### TASK TO COMPLETE
Select from the data all lines with the word "will".

DATA SUPPLIED Start Marker

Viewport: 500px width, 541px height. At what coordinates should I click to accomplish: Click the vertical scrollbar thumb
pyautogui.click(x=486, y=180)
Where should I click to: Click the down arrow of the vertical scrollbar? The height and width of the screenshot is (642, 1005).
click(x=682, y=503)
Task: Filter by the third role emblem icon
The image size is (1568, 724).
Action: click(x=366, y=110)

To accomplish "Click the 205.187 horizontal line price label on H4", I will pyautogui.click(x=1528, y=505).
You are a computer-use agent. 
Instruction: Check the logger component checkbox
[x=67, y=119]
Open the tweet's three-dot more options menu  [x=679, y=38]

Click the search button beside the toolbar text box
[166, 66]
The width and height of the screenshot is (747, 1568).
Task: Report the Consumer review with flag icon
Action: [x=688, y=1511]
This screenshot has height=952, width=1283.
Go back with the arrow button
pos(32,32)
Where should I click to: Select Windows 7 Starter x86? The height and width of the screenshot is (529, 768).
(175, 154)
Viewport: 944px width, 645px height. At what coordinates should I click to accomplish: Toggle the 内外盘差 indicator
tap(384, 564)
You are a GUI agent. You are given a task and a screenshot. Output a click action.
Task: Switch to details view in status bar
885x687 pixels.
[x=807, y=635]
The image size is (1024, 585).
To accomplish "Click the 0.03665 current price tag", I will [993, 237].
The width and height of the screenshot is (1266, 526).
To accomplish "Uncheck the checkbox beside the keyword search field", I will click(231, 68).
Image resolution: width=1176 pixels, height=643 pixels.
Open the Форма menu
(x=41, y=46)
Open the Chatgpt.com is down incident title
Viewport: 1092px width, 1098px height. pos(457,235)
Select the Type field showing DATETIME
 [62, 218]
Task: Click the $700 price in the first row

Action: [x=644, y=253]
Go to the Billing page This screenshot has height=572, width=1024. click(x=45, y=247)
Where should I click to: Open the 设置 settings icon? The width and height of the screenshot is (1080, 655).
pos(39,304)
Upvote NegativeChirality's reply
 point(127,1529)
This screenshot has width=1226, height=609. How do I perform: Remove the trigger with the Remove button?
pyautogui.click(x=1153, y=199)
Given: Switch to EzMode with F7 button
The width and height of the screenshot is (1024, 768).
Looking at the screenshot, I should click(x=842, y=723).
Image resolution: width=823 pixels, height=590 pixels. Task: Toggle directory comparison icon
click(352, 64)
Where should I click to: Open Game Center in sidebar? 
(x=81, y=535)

DATA SUPPLIED End Marker

### ANSWER BOX
To accomplish "Click the 205.187 horizontal line price label on H4", I will pyautogui.click(x=1528, y=505).
To accomplish "Click the 0.03665 current price tag", I will [993, 237].
To accomplish "Uncheck the checkbox beside the keyword search field", I will click(231, 68).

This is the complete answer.